The 76-year-old country icon, who was just one of seventeen artists nominated in the 2022 class for the Rock Hall, took to social media on Monday, March 14, to remove herself from the 2022 ballot.
“Dolly here! Even though I am extremely flattered and grateful to be nominated for the Rock & Roll Hall of Fame, I don’t feel that I have earned that right. I really do not want votes to be split because of me, so I must respectfully bow out,” Parton wrote. “I do hope that the Rock & Roll Hall of Fame will understand and be willing to consider me again – if I’m ever worthy.”
The “9 to 5” singer went on to share that the nomination has inspired her to put out a rock ‘n roll album in the future.
“This has, however, inspired me to put out a hopefully great rock ‘n’ roll album at some point in the future, which I have always wanted to do!” Parton said. “My husband is a total rock ‘n’ roll freak, and has always encouraged me to do one. I wish all of the nominees good luck and thank you again for the compliment. Rock on!”
Dolly Parton Wants To Release A Rock Album Similar To Heart Or Linda Ronstadt
During a recent interview with Billboard, Parton opened up about the unexpected nomination, which she revealed she “was absolutely floored when I heard that.”
“I’ve never thought of myself as being rock and roll in any sense of the word — but I guess they judge it on the music and the influence certain songs have had, and I guess I’ve had songs with other people in that realm,” Parton continued.

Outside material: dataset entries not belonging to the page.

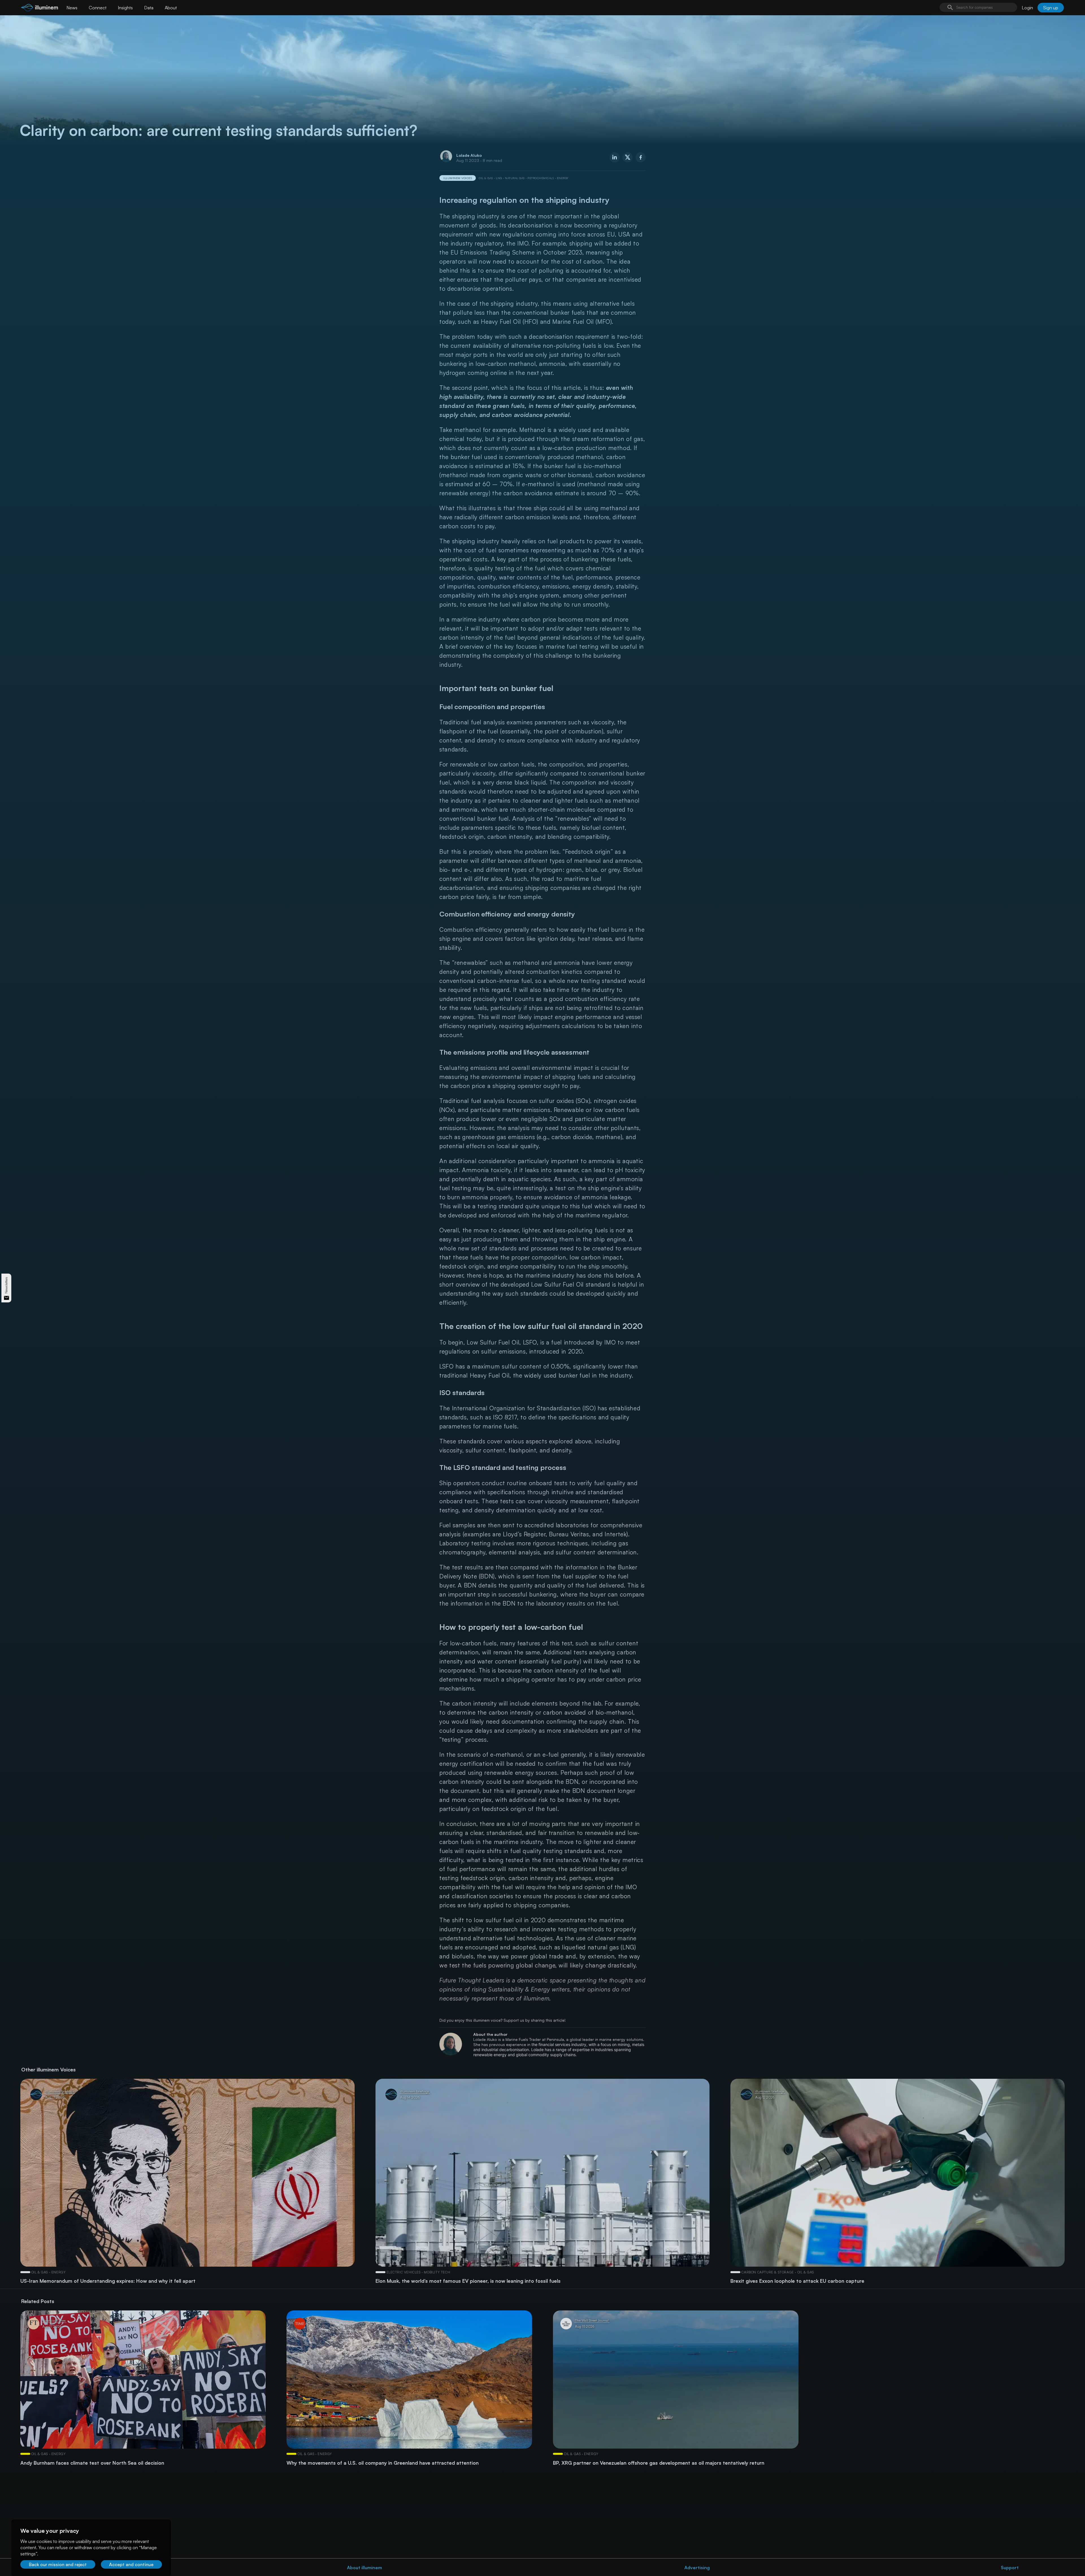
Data (148, 7)
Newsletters (6, 1285)
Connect (98, 7)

She also revealed at the time that she was “not expecting” to get into the Rock And Roll Hall of Fame, however, she admitted “if I do, I’ll immediately, next year, have to put out a great rock and roll album — which I’ve wanted to do for years, like a Linda Ronstadt or HEART kind of thing.”
Parton was previously inducted into the Nashville Songwriters Hall Of Fame in 1986, the Country Music Hall Of Fame in 1999 and the National Songwriters Hall Of Fame in 2001.